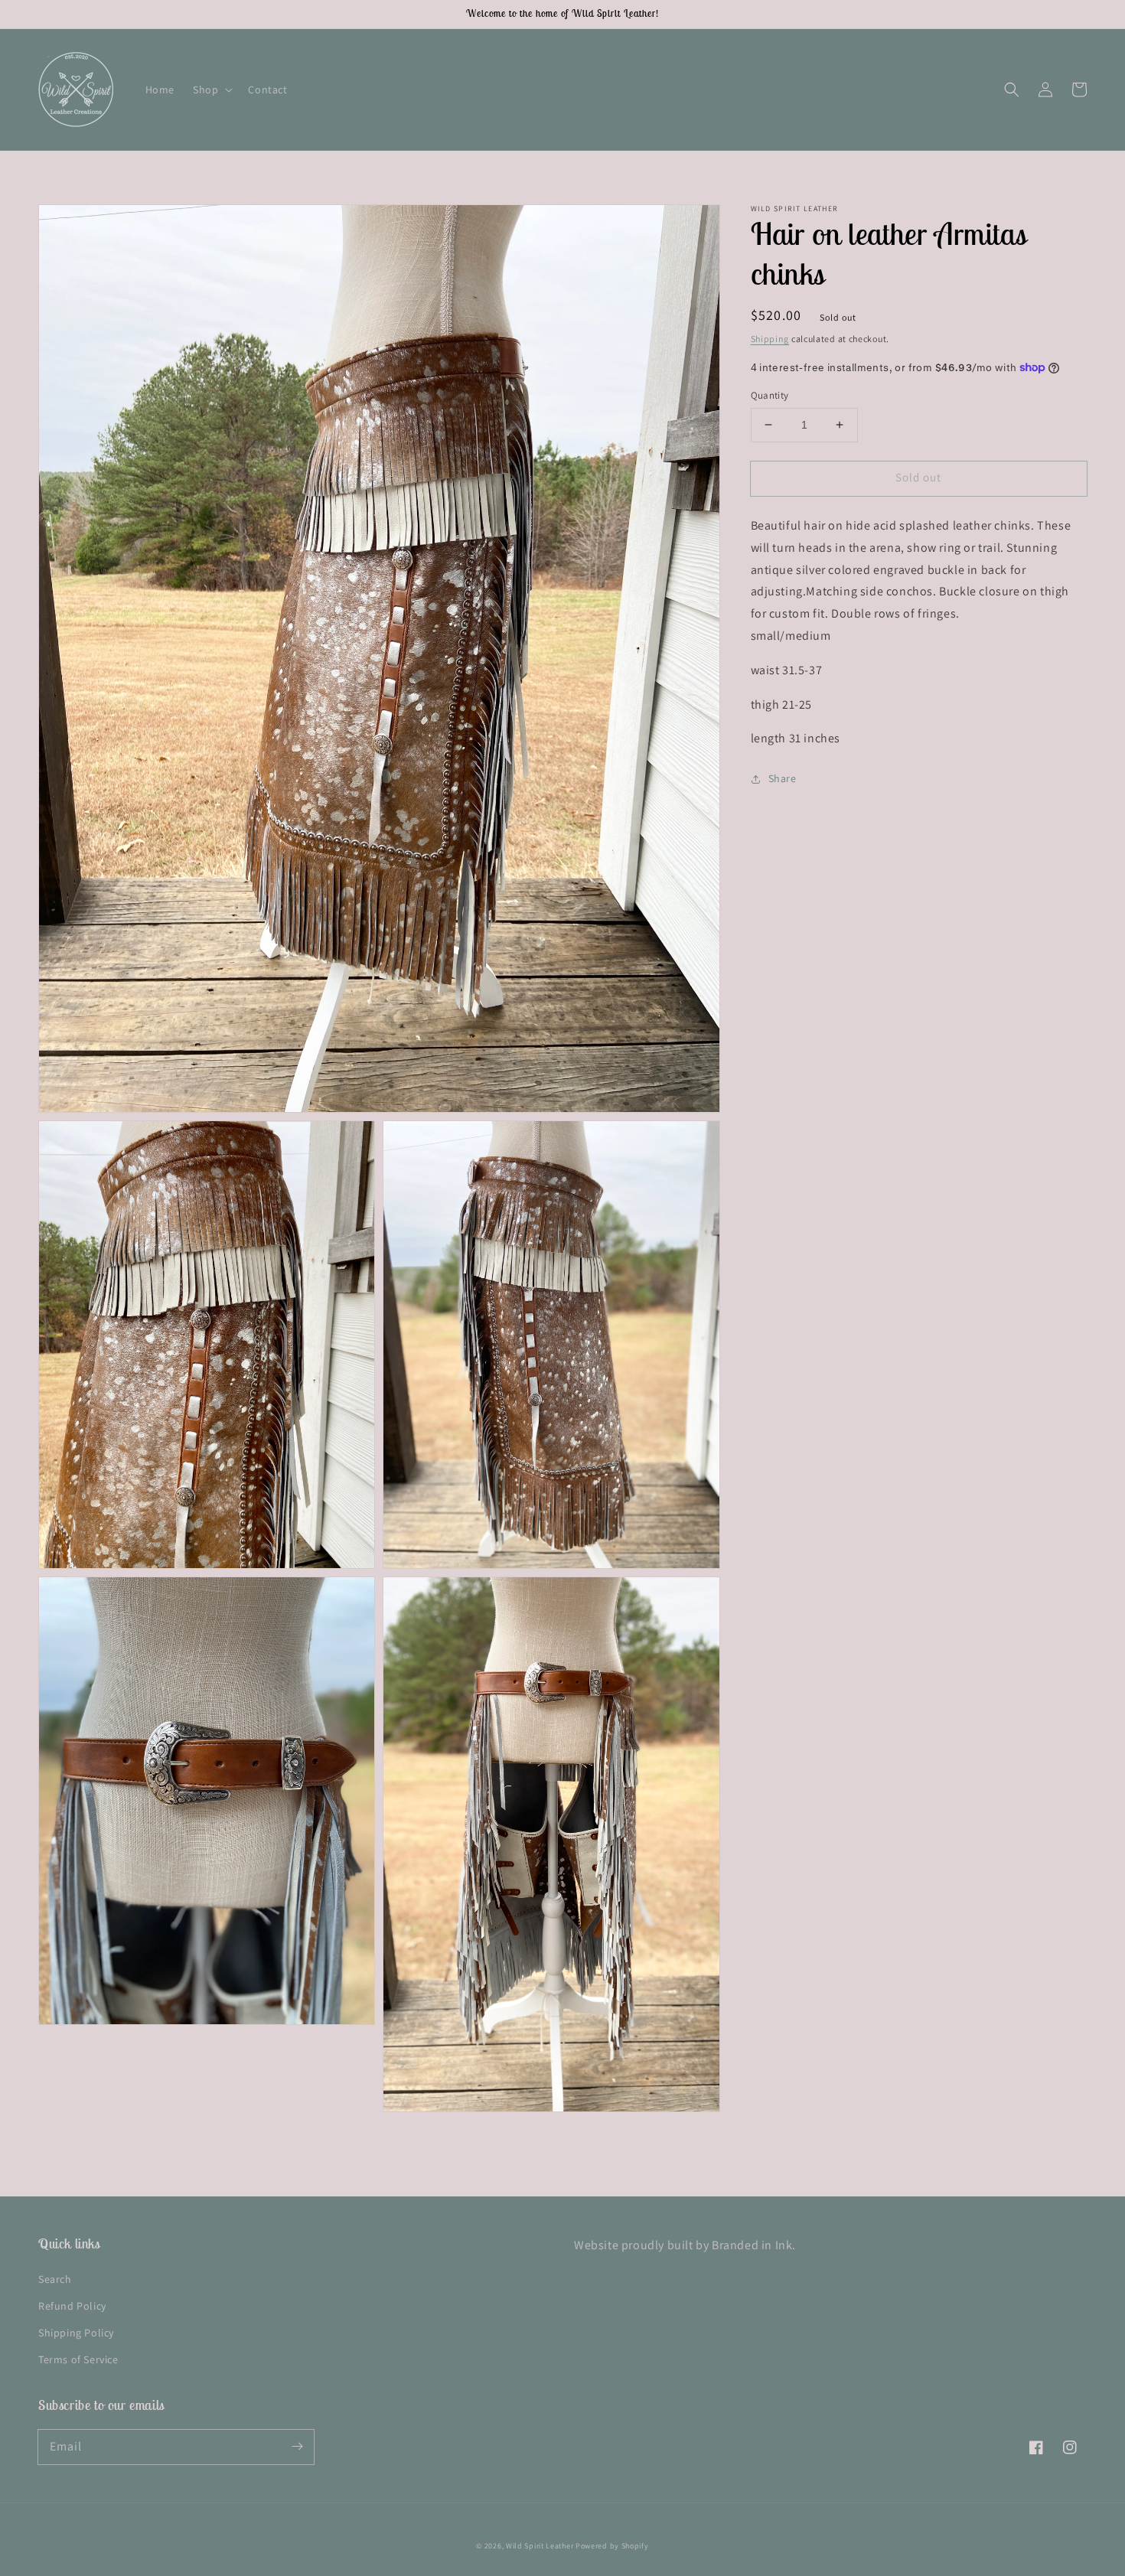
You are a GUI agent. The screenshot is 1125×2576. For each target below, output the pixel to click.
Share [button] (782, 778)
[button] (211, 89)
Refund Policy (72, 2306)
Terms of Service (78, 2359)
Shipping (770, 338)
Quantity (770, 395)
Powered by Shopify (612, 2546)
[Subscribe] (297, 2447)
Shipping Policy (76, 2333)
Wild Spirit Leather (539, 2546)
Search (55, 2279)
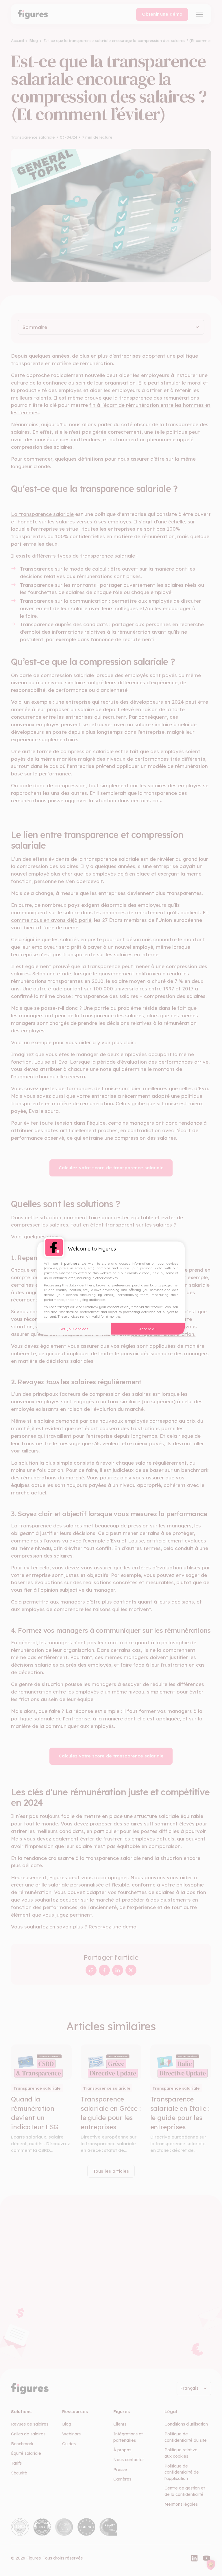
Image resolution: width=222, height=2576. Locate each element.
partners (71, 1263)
....
■ WORK REQUEST ■
How many lines in this material contain the string "each"? Only the number is wanted.

■ TASK RESULT ■
2